Line by line, return the listing exactly, without any of the images.

DATA FOR THE TASK =>
================================

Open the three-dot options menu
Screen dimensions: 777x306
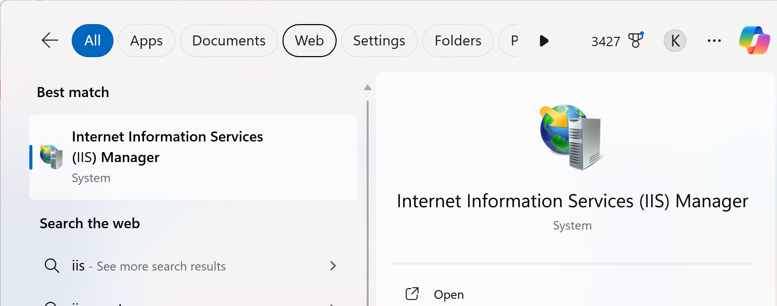pyautogui.click(x=714, y=41)
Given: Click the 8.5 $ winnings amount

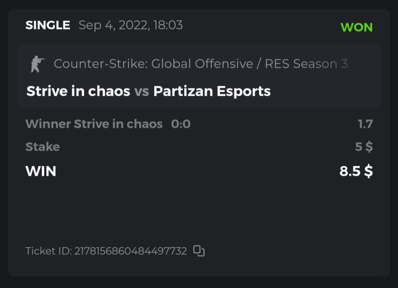Looking at the screenshot, I should pyautogui.click(x=356, y=171).
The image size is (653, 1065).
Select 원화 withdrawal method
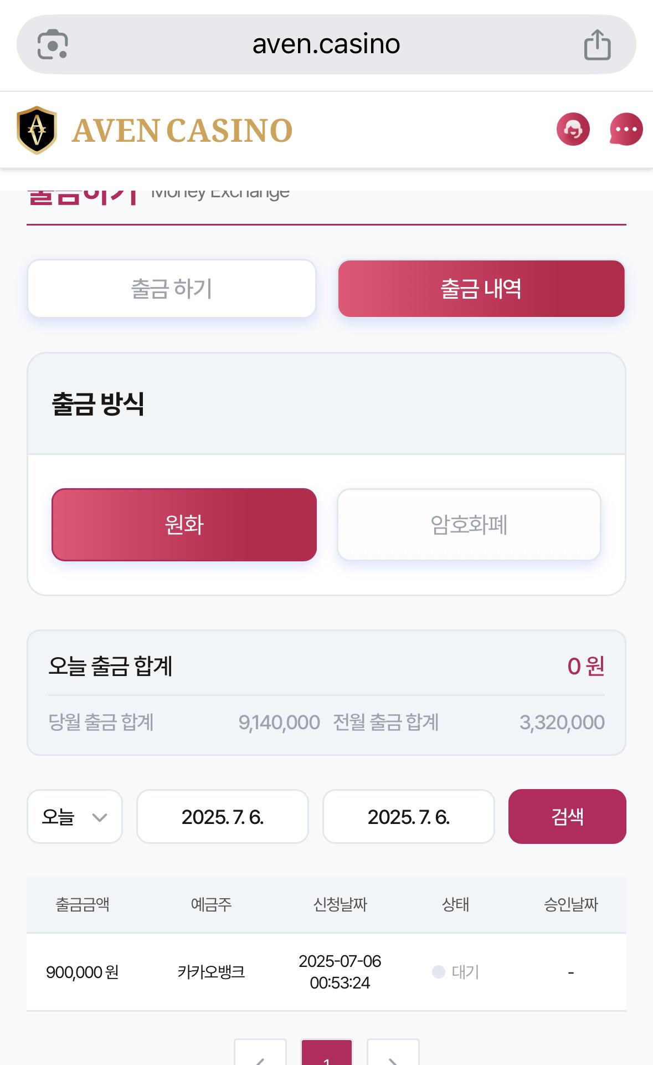184,525
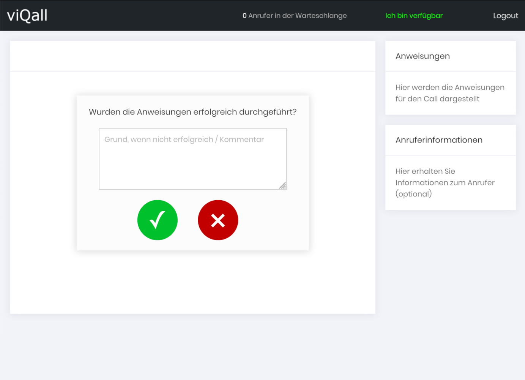Focus the 'Grund, wenn nicht erfolgreich' comment field
525x380 pixels.
192,163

================================

ANSWER SECTION =>
Open the three-dot options menu
Screen dimensions: 777x306
pyautogui.click(x=714, y=41)
Given: Click the 8.5 $ winnings amount

Looking at the screenshot, I should pyautogui.click(x=356, y=171).
The image size is (653, 1065).
Select 원화 withdrawal method
184,525
Focus the 'Grund, wenn nicht erfolgreich' comment field
525x380 pixels.
192,163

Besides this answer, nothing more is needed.